• ACTION ITEM
Within the records below, find each line with the word "agent" and copy it out.
(RECORDED DATA begins)
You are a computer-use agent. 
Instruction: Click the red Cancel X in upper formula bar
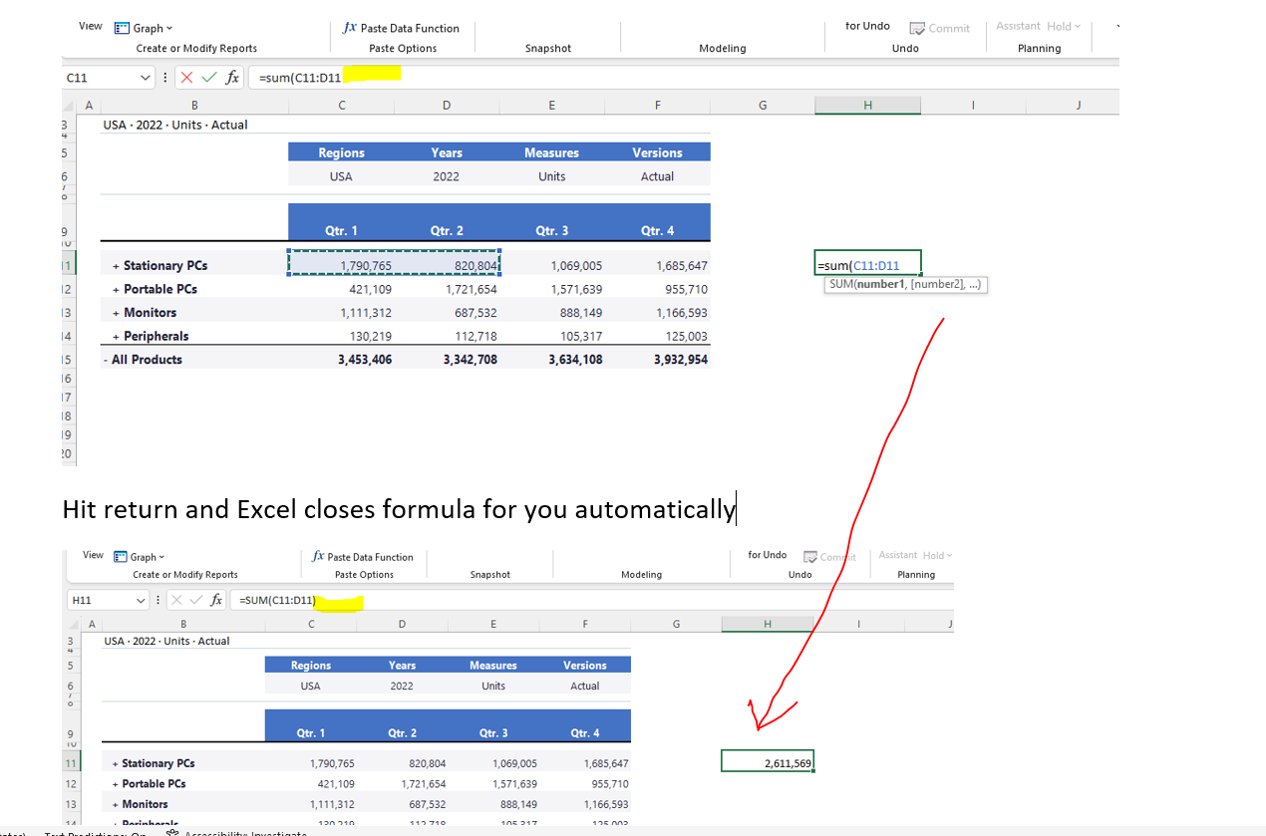tap(188, 78)
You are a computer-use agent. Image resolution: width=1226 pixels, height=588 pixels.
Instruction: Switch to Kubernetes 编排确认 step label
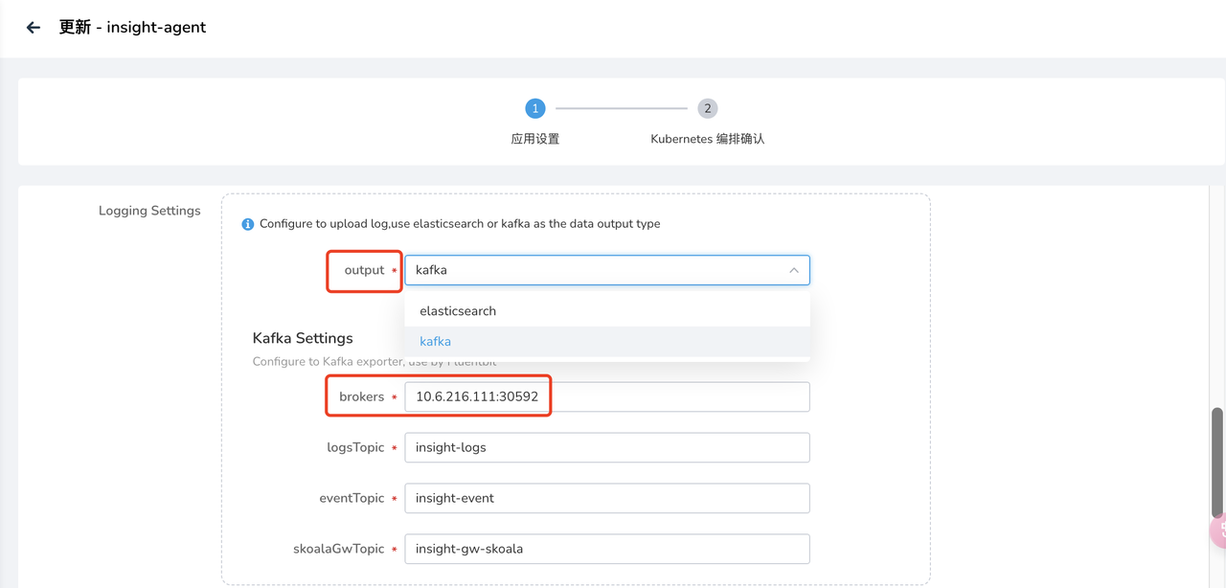coord(708,139)
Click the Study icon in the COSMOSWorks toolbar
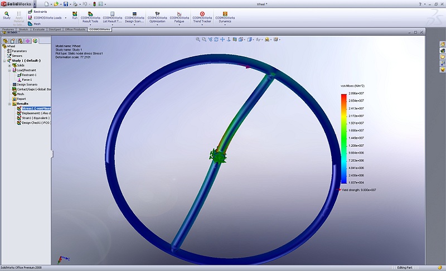Screen dimensions: 446x271 click(x=7, y=14)
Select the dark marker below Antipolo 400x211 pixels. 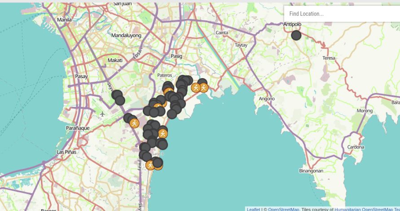click(x=296, y=35)
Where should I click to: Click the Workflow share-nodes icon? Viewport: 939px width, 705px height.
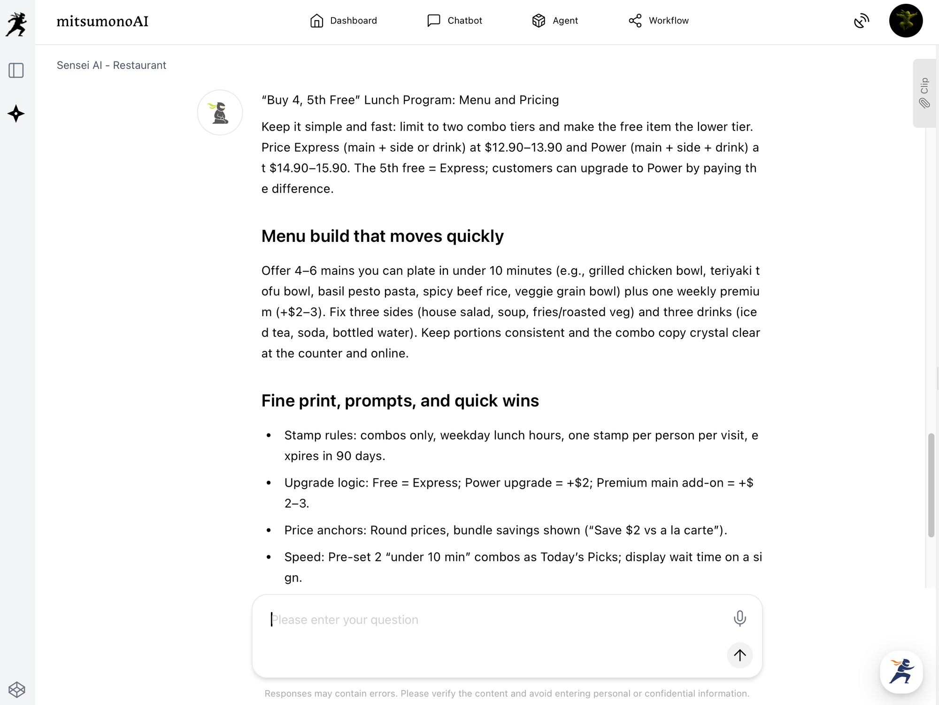click(x=635, y=21)
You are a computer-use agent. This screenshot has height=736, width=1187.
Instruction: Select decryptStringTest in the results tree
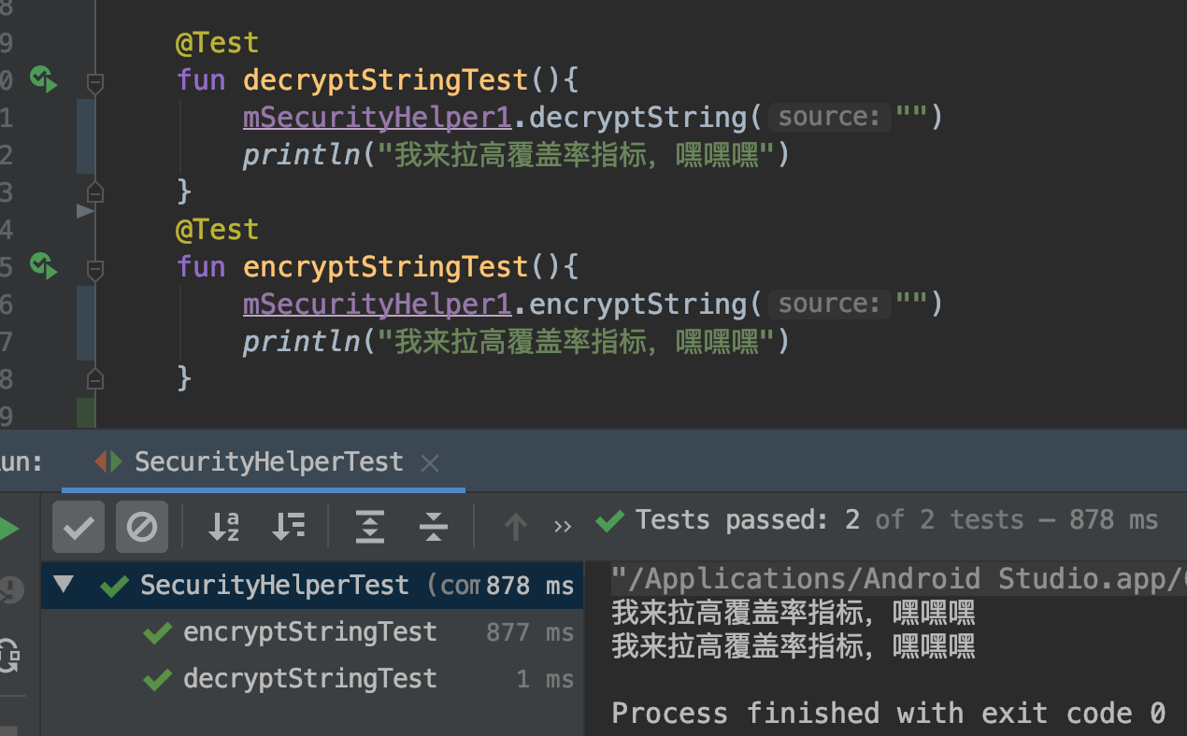click(x=309, y=678)
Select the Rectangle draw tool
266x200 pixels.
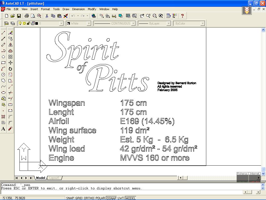[x=3, y=63]
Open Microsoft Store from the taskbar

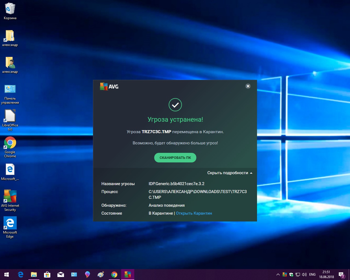coord(47,275)
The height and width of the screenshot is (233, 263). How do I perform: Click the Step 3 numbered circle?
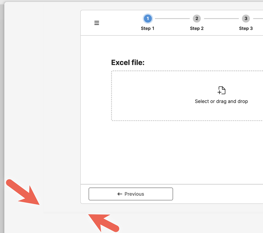(x=246, y=18)
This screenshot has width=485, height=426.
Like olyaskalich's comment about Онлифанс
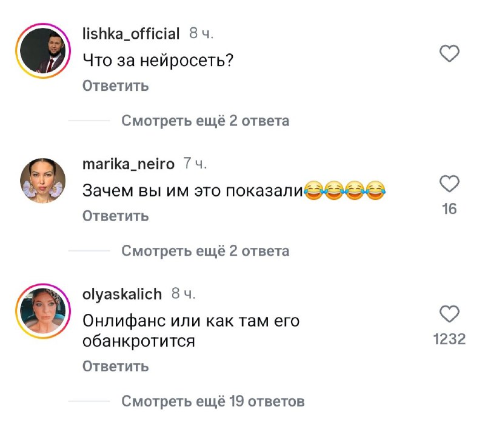pyautogui.click(x=449, y=313)
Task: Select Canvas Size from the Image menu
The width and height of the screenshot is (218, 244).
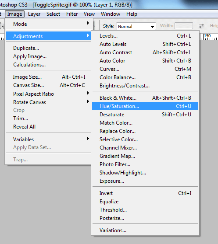Action: click(x=48, y=85)
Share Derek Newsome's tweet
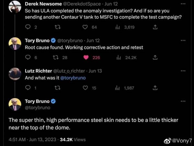 click(155, 27)

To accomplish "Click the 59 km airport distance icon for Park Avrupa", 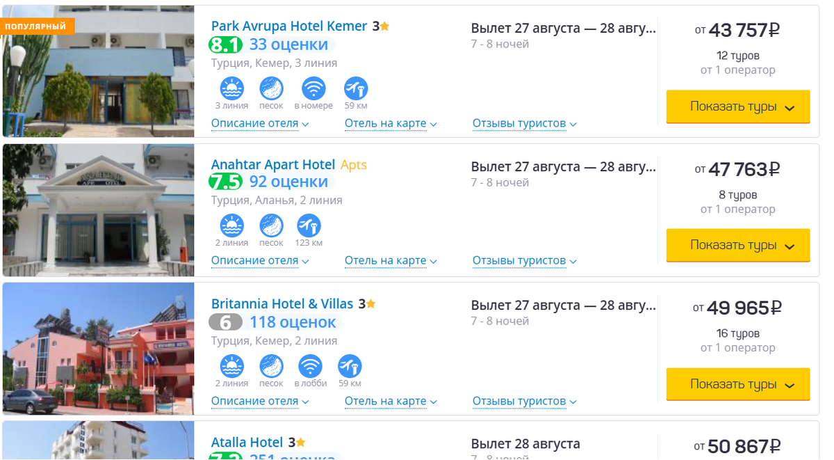I will point(356,89).
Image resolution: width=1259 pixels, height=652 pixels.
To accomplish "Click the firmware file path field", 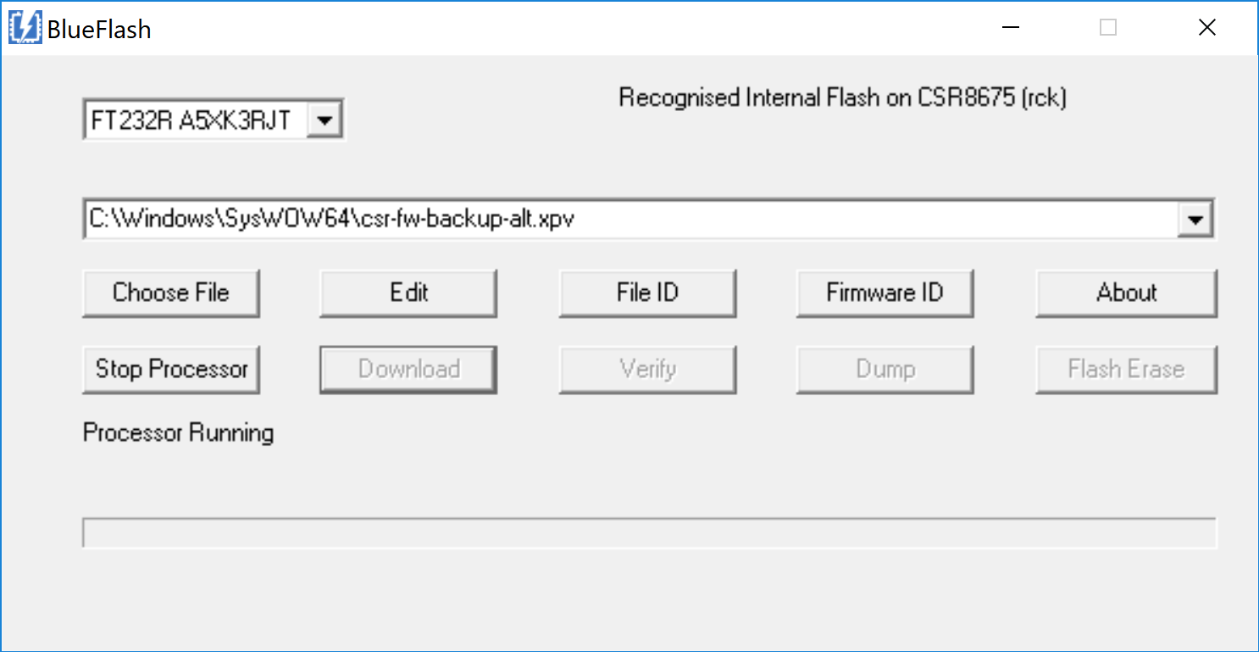I will tap(627, 220).
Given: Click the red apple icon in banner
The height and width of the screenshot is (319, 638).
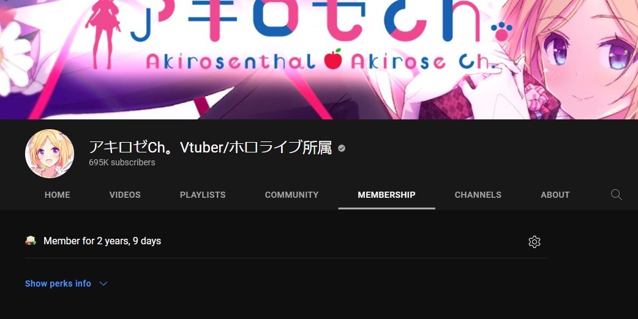Looking at the screenshot, I should point(333,59).

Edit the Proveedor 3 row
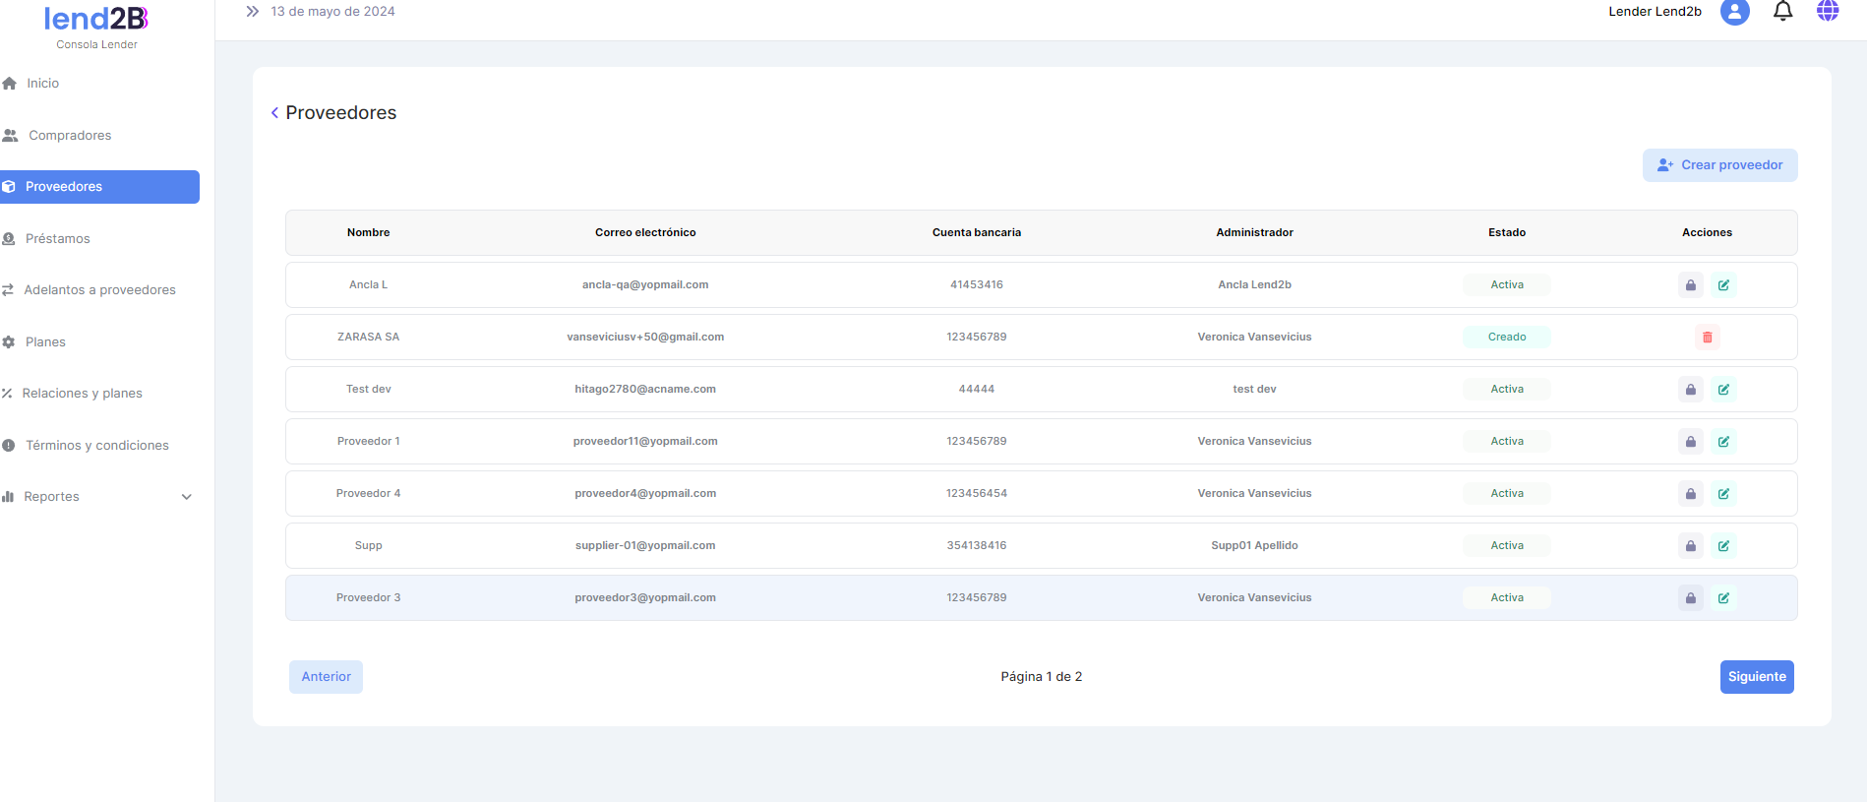coord(1723,598)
(RECORDED DATA ends)
• FINISHED EXERCISE
You are a computer-use agent. 
You are a computer-use agent. Image resolution: width=1226 pixels, height=588 pixels.
You are a computer-use agent. This screenshot has height=736, width=1187.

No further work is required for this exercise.